Conclusion and Recommendations for Future Research
This study presents a summary of the evidence concerning the perceived burden of Ig treatment from the patient’s perspective. Specifically, this review assessed relevant concepts, such as HRQoL, patient satisfaction, treatment preference, and subjective experiences of patients. These are all aspects relevant to the BoT, but potentially also the burden of disease.
Overall, it appeared that PID patients reported little Ig treatment burden. Ig therapy at home appears preferable to clinic-based treatment and SCIg at home was the most desirable treatment modality. However, individual differences do affect treatment preference and exploring and identifying the decision support needs of PID patients facing IG treatment choices would be valuable using a shared-decision making approach.
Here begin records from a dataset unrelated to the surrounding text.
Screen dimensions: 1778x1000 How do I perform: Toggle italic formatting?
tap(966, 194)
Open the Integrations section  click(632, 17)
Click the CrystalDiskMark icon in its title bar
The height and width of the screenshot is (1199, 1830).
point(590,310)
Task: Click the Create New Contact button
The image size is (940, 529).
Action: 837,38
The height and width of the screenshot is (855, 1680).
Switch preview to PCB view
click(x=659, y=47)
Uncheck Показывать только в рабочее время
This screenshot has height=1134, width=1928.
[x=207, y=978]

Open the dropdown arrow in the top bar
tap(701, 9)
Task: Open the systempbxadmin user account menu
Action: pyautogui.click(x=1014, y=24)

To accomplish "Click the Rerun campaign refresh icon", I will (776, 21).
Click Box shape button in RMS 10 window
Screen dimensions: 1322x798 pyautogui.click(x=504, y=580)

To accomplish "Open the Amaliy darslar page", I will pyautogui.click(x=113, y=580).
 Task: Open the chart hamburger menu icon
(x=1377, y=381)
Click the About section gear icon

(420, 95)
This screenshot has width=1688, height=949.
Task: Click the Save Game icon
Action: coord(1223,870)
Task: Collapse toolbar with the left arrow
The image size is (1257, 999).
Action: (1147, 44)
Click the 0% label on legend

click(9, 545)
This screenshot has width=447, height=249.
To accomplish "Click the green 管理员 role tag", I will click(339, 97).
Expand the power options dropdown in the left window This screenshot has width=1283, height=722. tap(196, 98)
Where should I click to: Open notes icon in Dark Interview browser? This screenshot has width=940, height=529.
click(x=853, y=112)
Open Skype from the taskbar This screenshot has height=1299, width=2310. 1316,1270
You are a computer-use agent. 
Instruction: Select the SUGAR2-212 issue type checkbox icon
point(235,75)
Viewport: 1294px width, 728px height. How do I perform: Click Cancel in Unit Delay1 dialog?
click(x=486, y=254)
However, the heterogeneity of the disease specific and generic outcome measures used to assess treatment burden in these studies, none of which directly assess the BoT, and the use of non-validated measures makes synthesizing the current evidence concerning Ig treatment burden difficult. If HRQoL is the primary outcome of interest then a HRQoL instrument is most appropriate to use. However, if the intent is to measure BoT then such a measure should be selected. Indeed, a measure specifically designed to measure Ig treatment burden from the patient’s perspective may therefore be of value and one is currently in the early stages of development and testing (Jones et al., unpublished). Future research to explore how perceived adult IG treatment burden may differ to children’s perceptions of Ig treatment burden would be recommended—especially as patients need to stay on Ig treatment for the duration of their lives and this information could be used to better support patients transitioning between pediatric and adult centers for treatment.
Author Contributions
GJ: conceived the idea, developed the protocol, undertook the sifting and appraisal of the papers, and co-wrote the paper for publication. KV: undertook the sifting and appraisal of the papers, co-wrote the paper for publication. DC: undertook the sifting and appraisal of the papers and supported drafting of the paper for publication. MC: provided the information resource expertise and undertook the searches of the literature. AS: provided clinical expertise and helped with drafting of the manuscript for publication.
Conflict of Interest Statement
The authors declare that this study received funding from Shire. The funder was not involved in the study design or collection, analysis or interpretation of the data presented in this manuscript. This paper was prepared in the context of the International Patient Organisation for Primary Immunodeficiencies (IPOPI) BoT Study.
Footnotes
Funding. The research and publication were funded by Shire.